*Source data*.
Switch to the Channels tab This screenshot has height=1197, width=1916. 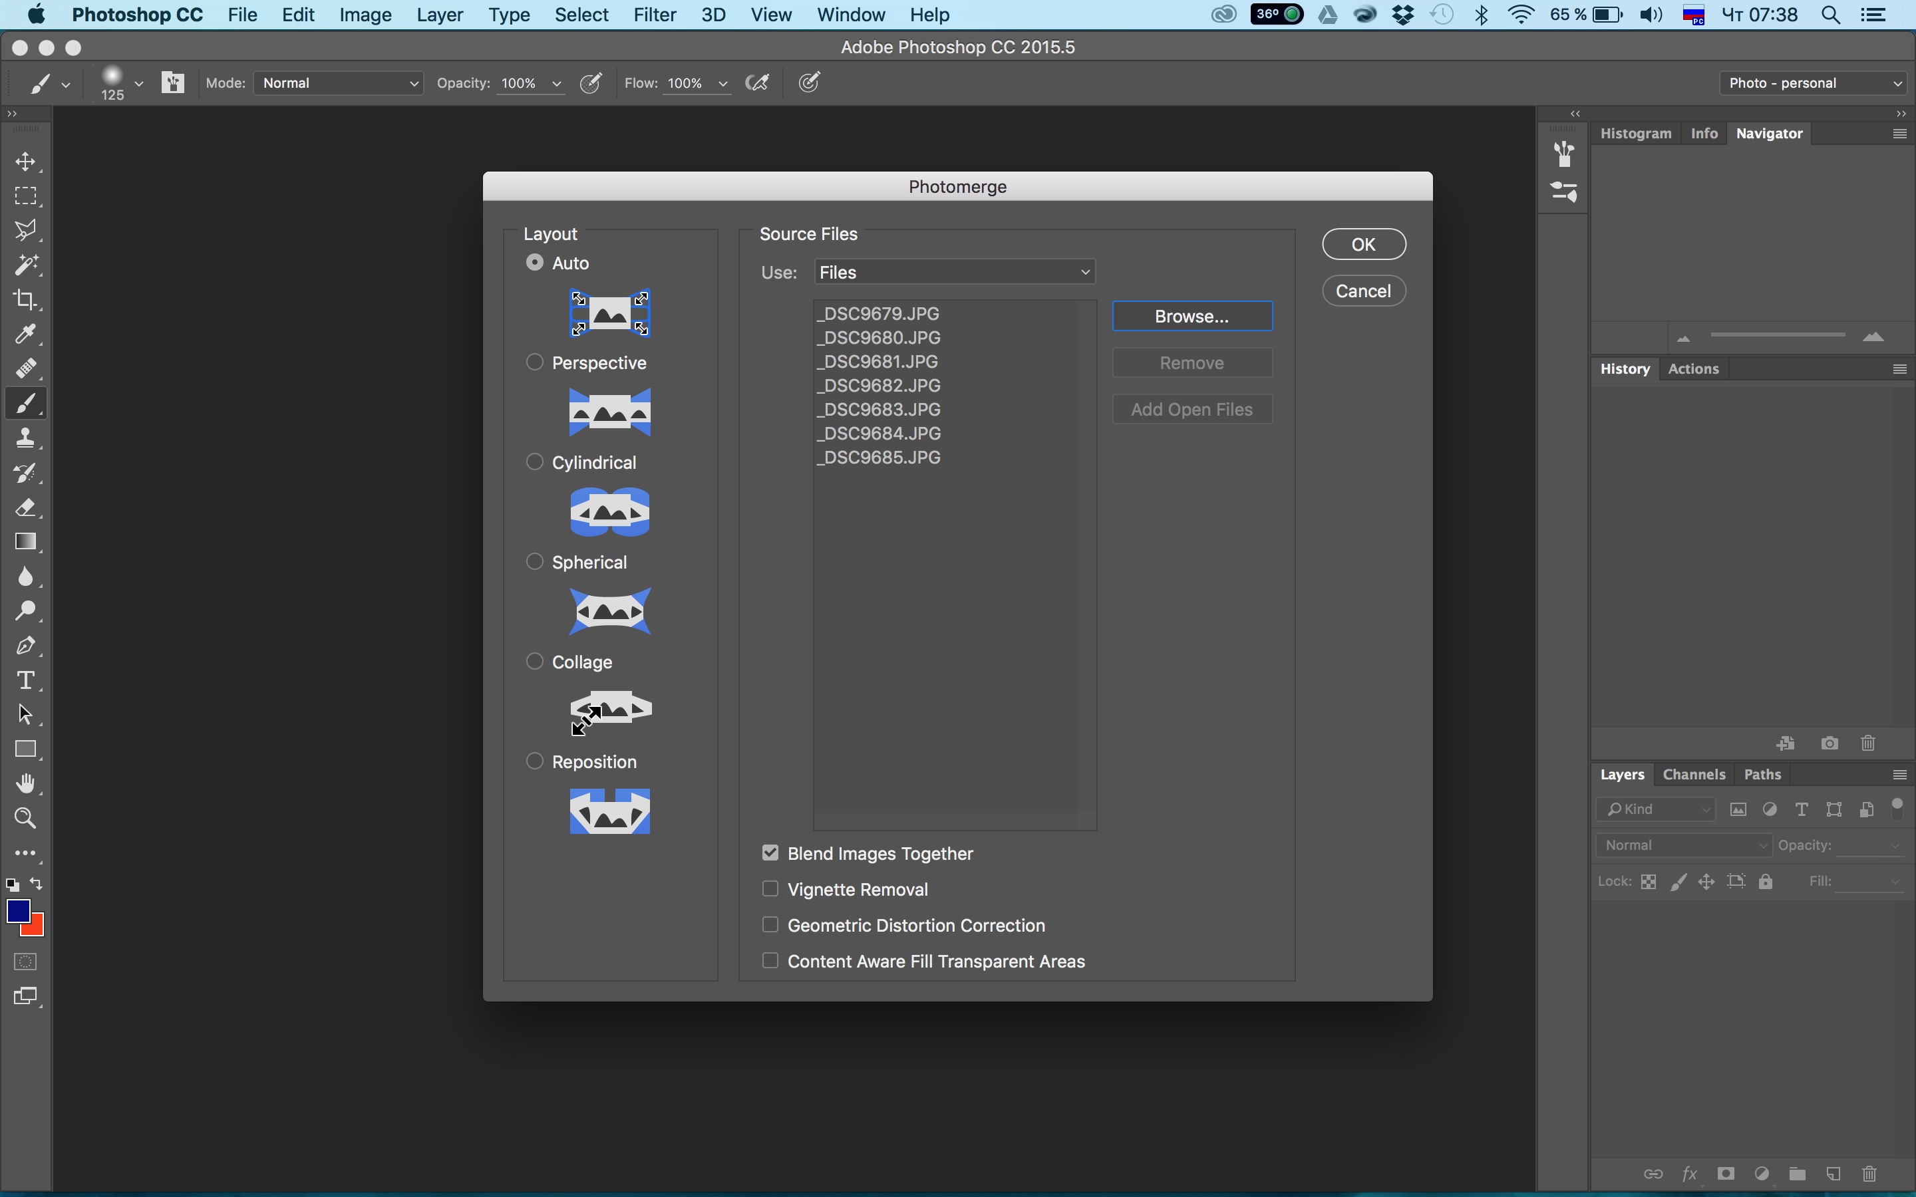[1694, 774]
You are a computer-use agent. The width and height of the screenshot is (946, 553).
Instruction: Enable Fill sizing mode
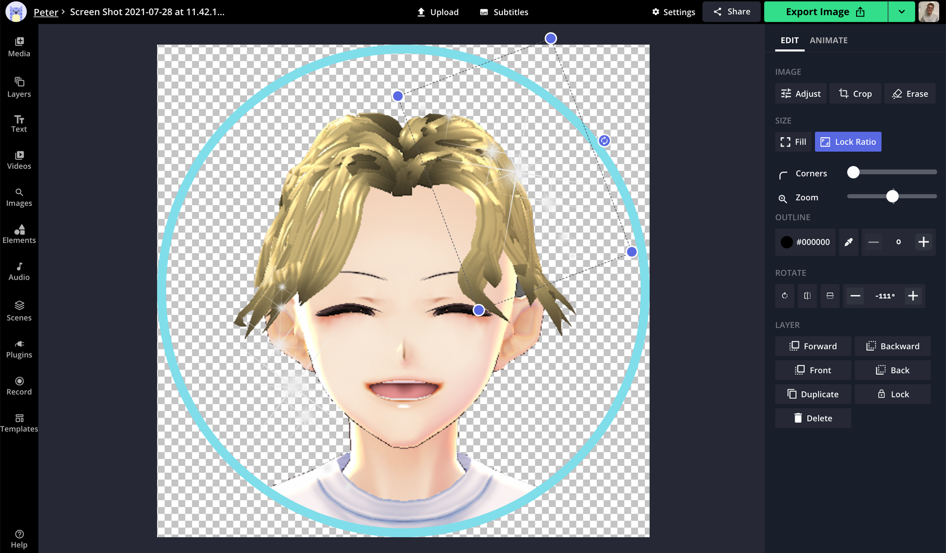tap(792, 141)

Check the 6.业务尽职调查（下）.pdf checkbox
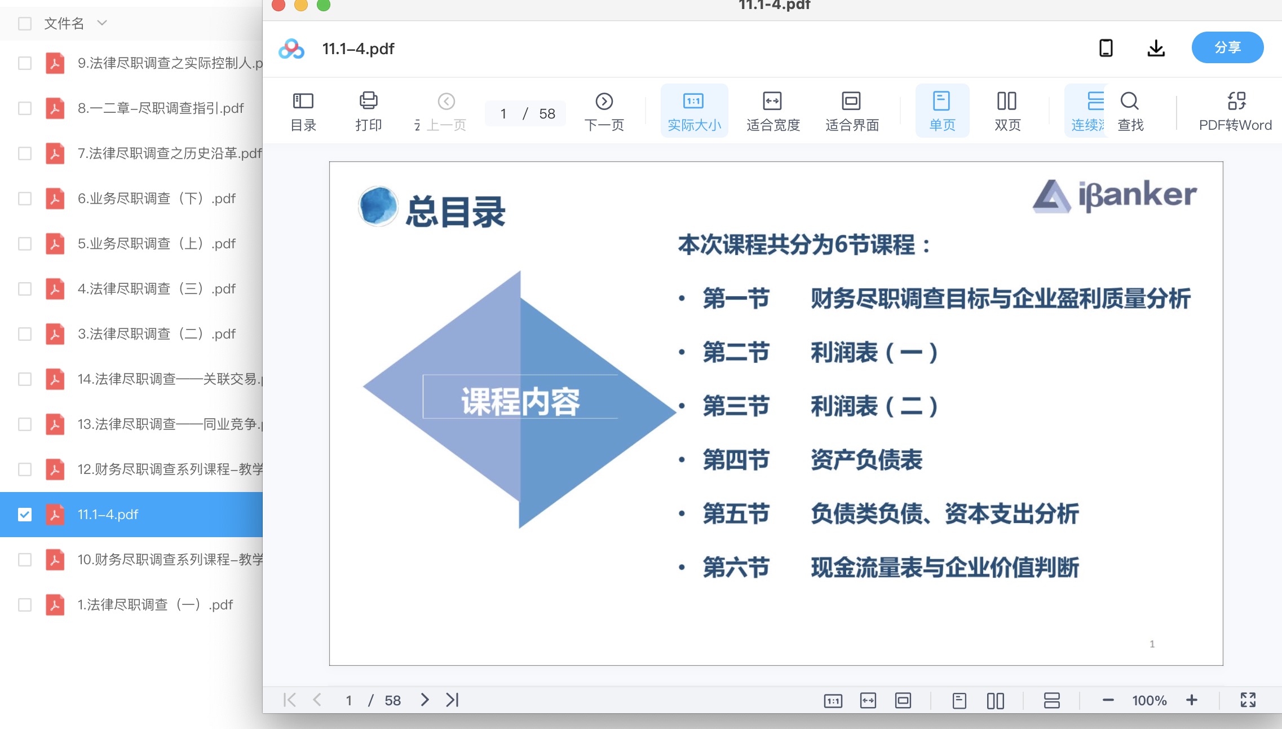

*About this task*. Every line from the line containing "You are a computer-use" through the last line above is to be printed exactly. Pictures are not copied.

*Completed task*.
You are a computer-use agent. The width and height of the screenshot is (946, 553).
Instruction: Enable Fill sizing mode
tap(792, 141)

Check the 6.业务尽职调查（下）.pdf checkbox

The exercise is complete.